**************************
Release Notes for PoCL 7.0
**************************

===========================
Release highlights
===========================

* PoCL received the official OpenCL 3.0 conformance stamp with the
  `CPU <https://www.khronos.org/conformance/adopters/conformant-products/opencl#submission_450>`_ (x86-64) and
  `Level Zero <https://www.khronos.org/conformance/adopters/conformant-products/opencl#submission_453>`_
  drivers. Conformance testing via OpenCL-CTS passed with both OpenCL C
  and SPIR-V compilation modes, for both of the drivers.

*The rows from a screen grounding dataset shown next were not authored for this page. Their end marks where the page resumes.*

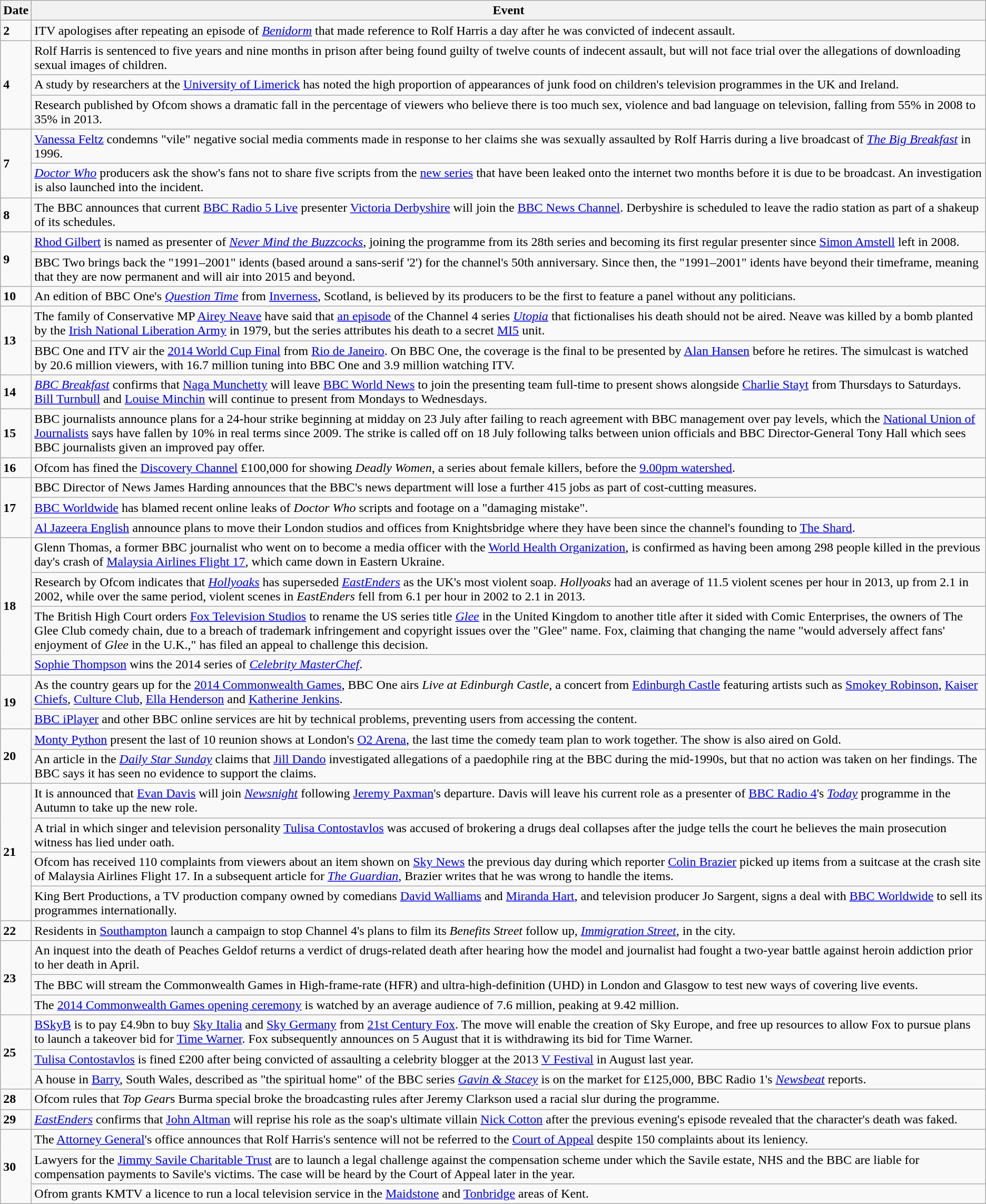
BBC iPlayer and other BBC online services are hit by technical problems, preventing users from accessing the content. [509, 719]
15 [16, 433]
Ofcom rules that Top Gears Burma special broke the broadcasting rules after Jeremy Clarkson used a racial slur during the programme. [509, 1099]
28 [16, 1099]
4 [16, 85]
22 [16, 931]
BBC Director of News James Harding announces that the BBC's news department will lose a further 415 jobs as part of cost-cutting measures. [509, 488]
Tulisa Contostavlos is fined £200 after being convicted of assaulting a celebrity blogger at the 2013 V Festival in August last year. [509, 1059]
25 [16, 1052]
2 [16, 31]
30 [16, 1166]
23 [16, 978]
16 [16, 468]
Ofcom has fined the Discovery Channel £100,000 for showing Deadly Women, a series about female killers, before the 9.00pm watershed. [509, 468]
The 2014 Commonwealth Games opening ceremony is watched by an average audience of 7.6 million, peaking at 9.42 million. [509, 1005]
21 [16, 852]
Ofrom grants KMTV a licence to run a local television service in the Maidstone and Tonbridge areas of Kent. [509, 1194]
ITV apologises after repeating an episode of Benidorm that made reference to Rolf Harris a day after he was convicted of indecent assault. [509, 31]
Date [16, 11]
17 [16, 508]
Event [509, 11]
29 [16, 1119]
20 [16, 756]
14 [16, 392]
19 [16, 702]
8 [16, 215]
10 [16, 296]
7 [16, 163]
13 [16, 340]
Sophie Thompson wins the 2014 series of Celebrity MasterChef. [509, 665]
BBC Worldwide has blamed recent online leaks of Doctor Who scripts and footage on a "damaging mistake". [509, 508]
Residents in Southampton launch a campaign to stop Channel 4's plans to film its Benefits Street follow up, Immigration Street, in the city. [509, 931]
18 [16, 606]
9 [16, 259]
Return [x, y] of the center of cell containing provided text 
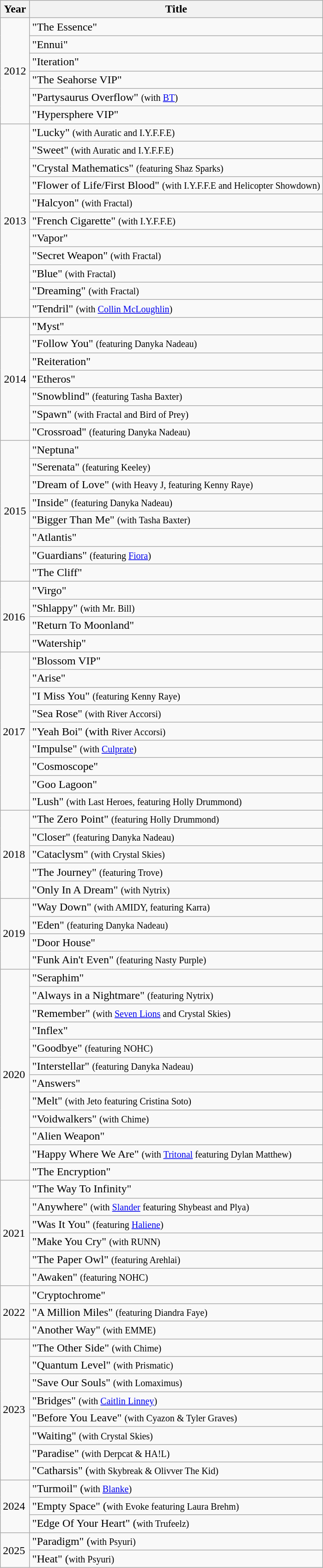
"Bridges" (with Caitlin Linney) [176, 1399]
"Anywhere" (with Slander featuring Shybeast and Plya) [176, 1205]
2025 [15, 1548]
"Remember" (with Seven Lions and Crystal Skies) [176, 1012]
"The Way To Infinity" [176, 1188]
"Closer" (featuring Danyka Nadeau) [176, 836]
2016 [15, 616]
"Blossom VIP" [176, 660]
"Inside" (featuring Danyka Nadeau) [176, 501]
"Cosmoscope" [176, 765]
"Partysaurus Overflow" (with BT) [176, 97]
"Impulse" (with Culprate) [176, 748]
2021 [15, 1231]
2023 [15, 1408]
2024 [15, 1504]
"French Cigarette" (with I.Y.F.F.E) [176, 220]
"Ennui" [176, 44]
Title [176, 9]
"Snowblind" (featuring Tasha Baxter) [176, 396]
2012 [15, 71]
"Paradise" (with Derpcat & HA!L) [176, 1451]
2018 [15, 853]
"Spawn" (with Fractal and Bird of Prey) [176, 414]
2013 [15, 220]
"Interstellar" (featuring Danyka Nadeau) [176, 1064]
"Iteration" [176, 62]
"Follow You" (featuring Danyka Nadeau) [176, 343]
2017 [15, 730]
"Crystal Mathematics" (featuring Shaz Sparks) [176, 167]
"Flower of Life/First Blood" (with I.Y.F.F.E and Helicopter Showdown) [176, 185]
"Goo Lagoon" [176, 783]
"Answers" [176, 1082]
"Return To Moonland" [176, 625]
"Tendril" (with Collin McLoughlin) [176, 308]
"Shlappy" (with Mr. Bill) [176, 607]
"Quantum Level" (with Prismatic) [176, 1364]
"Happy Where We Are" (with Tritonal featuring Dylan Matthew) [176, 1152]
"The Journey" (featuring Trove) [176, 871]
"Arise" [176, 677]
"Neptuna" [176, 449]
"The Other Side" (with Chime) [176, 1346]
"I Miss You" (featuring Kenny Raye) [176, 695]
2020 [15, 1073]
"Make You Cry" (with RUNN) [176, 1240]
"Sweet" (with Auratic and I.Y.F.F.E) [176, 150]
"Blue" (with Fractal) [176, 273]
"The Essence" [176, 27]
"Catharsis" (with Skybreak & Olivver The Kid) [176, 1469]
"The Zero Point" (featuring Holly Drummond) [176, 818]
"The Encryption" [176, 1170]
2022 [15, 1310]
"Only In A Dream" (with Nytrix) [176, 889]
"Hypersphere VIP" [176, 115]
"Atlantis" [176, 537]
"Halcyon" (with Fractal) [176, 202]
"Way Down" (with AMIDY, featuring Karra) [176, 906]
2019 [15, 932]
"Save Our Souls" (with Lomaximus) [176, 1381]
"Door House" [176, 941]
"Dream of Love" (with Heavy J, featuring Kenny Raye) [176, 484]
"Paradigm" (with Psyuri) [176, 1539]
"The Seahorse VIP" [176, 79]
"Heat" (with Psyuri) [176, 1557]
"Edge Of Your Heart" (with Trufeelz) [176, 1522]
"Eden" (featuring Danyka Nadeau) [176, 924]
"Goodbye" (featuring NOHC) [176, 1047]
"Alien Weapon" [176, 1135]
"Reiteration" [176, 361]
"Always in a Nightmare" (featuring Nytrix) [176, 994]
"Turmoil" (with Blanke) [176, 1487]
"Seraphim" [176, 976]
"Vapor" [176, 238]
"Waiting" (with Crystal Skies) [176, 1434]
"Watership" [176, 642]
"Cryptochrome" [176, 1293]
"Secret Weapon" (with Fractal) [176, 256]
"Melt" (with Jeto featuring Cristina Soto) [176, 1100]
"The Cliff" [176, 572]
"Crossroad" (featuring Danyka Nadeau) [176, 431]
"Another Way" (with EMME) [176, 1328]
"Serenata" (featuring Keeley) [176, 466]
"Yeah Boi" (with River Accorsi) [176, 730]
"Cataclysm" (with Crystal Skies) [176, 853]
"Guardians" (featuring Fiora) [176, 555]
"Etheros" [176, 378]
"Dreaming" (with Fractal) [176, 291]
"Voidwalkers" (with Chime) [176, 1117]
"Was It You" (featuring Haliene) [176, 1223]
Year [15, 9]
"Myst" [176, 326]
"Before You Leave" (with Cyazon & Tyler Graves) [176, 1416]
"Awaken" (featuring NOHC) [176, 1275]
"Empty Space" (with Evoke featuring Laura Brehm) [176, 1504]
"Sea Rose" (with River Accorsi) [176, 713]
"The Paper Owl" (featuring Arehlai) [176, 1258]
"Bigger Than Me" (with Tasha Baxter) [176, 519]
"Virgo" [176, 590]
"Inflex" [176, 1029]
"A Million Miles" (featuring Diandra Faye) [176, 1310]
2015 [15, 510]
2014 [15, 378]
"Funk Ain't Even" (featuring Nasty Purple) [176, 959]
"Lucky" (with Auratic and I.Y.F.F.E) [176, 132]
"Lush" (with Last Heroes, featuring Holly Drummond) [176, 801]
Return the [X, Y] coordinate for the center point of the cell that contains the specified text.  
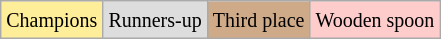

* Proper support for Windows platform added, tested with CPU and Level Zero drivers.
  The CPU driver supports both MinGW and MSVC toolchains, Level Zero only MSVC for
  now.

* Support for LLVM versions 19 and 20.

* Support building with Khronos ICD, if the ICD supports OpenCL 3.0.

* Support for dynamic device addition and network discovery in
  PoCL-Remote.

* Initial support for Julia input through the OpenCL.jl package.

=============================
Notable user facing changes
=============================

* CMake 3.15 is now required to build PoCL.

* New env variable POCL_MAX_COMPUTE_UNITS. This is similar to
  existing POCL_CPU_MAX_CU_COUNT, but is not driver-specific,
  hence can be used to limit the CU count of all drivers that
  support limiting CU count. If both are specified, the driver
  specific variable takes precedence.

* The callbacks for context destruction, memory destruction and event
  callbacks were moved to a separate thread (that runs asynchronously).
  This might have unexpected effect on the behavior of program using
  libpocl, since callbacks might be executed with some delay.

* Level Zero devices, if found, are shown in the platform by default
  in addition to the CPU drivers.

* Works with the upstream llama.cpp's OpenCL backend without
  modifications on PoCL-LZ.

* Various fixes and improvements to SYCL input via the Intel DPC++.

* Various improvements to support running OpenVINO out-of-the-box.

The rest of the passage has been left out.